- [REQUIREMENT 1]
Repeat the stretch of the stock incentive plan amendment below from "WHEREAS, Henry Schein, Inc." through "to this amendment.", word for word.
- [REQUIREMENT 2]
Finish out the next part of the stock incentive plan amendment below, picking up after its final sentence.

- [EXTRACTED TEXT]
>>>
AMENDMENT NUMBER FOUR TO THE HENRY SCHEIN, INC. 1994 STOCK INCENTIVE PLAN (As Amended and Restated Effective as of March 27, 2007)

EX-10.2 4 exhibit10_22q11.htm EXHIBIT 10.2 exhibit10_22q11.htm
Exhibit 10.2

AMENDMENT NUMBER FOUR
TO THE
HENRY SCHEIN, INC.
1994 STOCK INCENTIVE PLAN
(As Amended and Restated Effective as of March 27, 2007)
 
WHEREAS, Henry Schein, Inc. (the “Company”) maintains the Henry Schein, Inc. 1994 Stock Incentive Plan (as amended and restated effective as of March 27, 2007), as amended (the “Plan”);

WHEREAS, pursuant to Section 13 of the Plan, the Company has reserved the right to amend the Plan;

WHEREAS, the Company desires to amend the Plan in certain respects; and

WHEREAS, pursuant to Section 13 of the Plan, approval by the Company’s stockholders is required with respect to this amendment.

NOW, THEREFORE, the Plan is hereby amended effective as of November 19, 2010, subject to stockholder approval at the 2011 annual stockholders’ meeting, and solely with respect to Awards granted on or after November 19, 2010, as follows:

1.  
The definition of “Subsidiary” in Section 2(qq) of the Plan is amended in its entirety to read as follows:

“(qq) “Subsidiary” means each of the following: (i) any “subsidiary corporation” within the meaning of Section 424(f) of the Code; (ii) any entity, trade or business (including, without limitation, a partnership or limited liability company) that is directly or indirectly controlled 50% or more (whether by ownership of stock, assets or an equivalent ownership interest or voting interest) by HSI or one of its Subsidiaries; and (iii) any other entity in which HSI or any of its Subsidiaries has a material equity interest and which is designated as an “Subsidiary” by resolution of the Committee; provided that, unless otherwise determined by the Committee, the Common Stock subject to any Award constitutes “service recipient stock” for purposes of Section 409A of the Code or otherwise does not subject the Award to Section 409A of the Code.  An entity shall be deemed a Subsidiary of HSI only for such periods as the requisite ownership relationship is maintained unless otherwise determined by the Committee.”
<<<
- [DATA PROVIDED]
>>>
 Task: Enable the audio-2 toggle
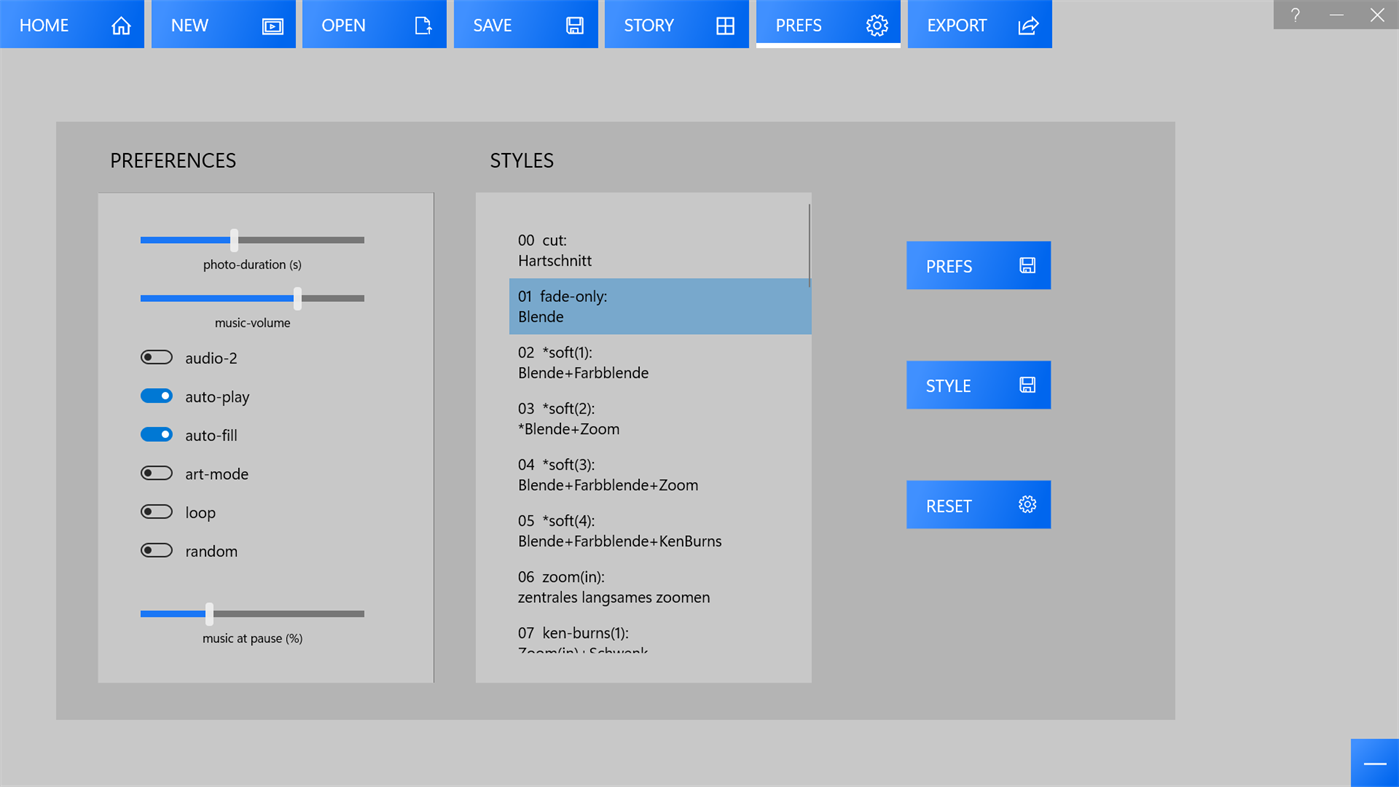click(156, 356)
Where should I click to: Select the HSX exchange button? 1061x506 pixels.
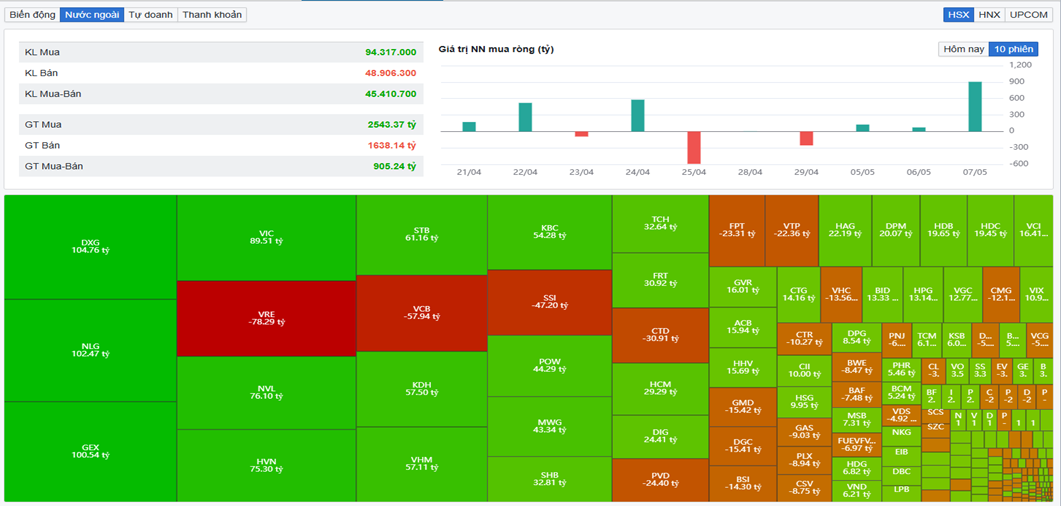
<<<
- [TASK RESULT 1]
WHEREAS, Henry Schein, Inc. (the “Company”) maintains the Henry Schein, Inc. 1994 Stock Incentive Plan (as amended and restated effective as of March 27, 2007), as amended (the “Plan”);

WHEREAS, pursuant to Section 13 of the Plan, the Company has reserved the right to amend the Plan;

WHEREAS, the Company desires to amend the Plan in certain respects; and

WHEREAS, pursuant to Section 13 of the Plan, approval by the Company’s stockholders is required with respect to this amendment.

- [TASK RESULT 2]
2.  
Section 6(a) of the Plan is amended in its entirety to read as follows:

“(a) Grant.  The Committee may grant Options to Key Employees and Consultants of the Company.  Notwithstanding the foregoing, Options intended to be Incentive Stock Options shall be granted only to Key Employees of HSI or any Subsidiary that constitutes a “subsidiary corporation” within the meaning of Section 424(f) of the Code.”

 
 

 


3.  
The following sentences are hereby added to the end of Section 6(e) of the Plan as follows:

“Any Incentive Stock Option will not qualify as such, among other events (i) if the Key Employee disposes of the Common Stock acquired pursuant to the Incentive Stock Option at any time during the two (2) year period following the grant date or the one (1) year period following the date on which the Incentive Stock Option is exercised, or (ii) except in the event of the Key Employee’s death or disability, as defined in Section 22(e)(3) of the Code, if the Key Employee is not employed by the HSI or any Subsidiary that constitutes a “subsidiary corporation” within the meaning of Section 424(f) of the Code at all times during the period beginning on the grant date and ending three months before the date of exercise of the Incentive Stock Option.  To the extent that any Option does not qualify as an Incentive Stock Option (whether because of its provisions or the time or manner of its exercise or otherwise), it shall not effect the validity of the Option and such Option or the portion thereof which does not qualify shall constitute a separate non-qualified option.”

4.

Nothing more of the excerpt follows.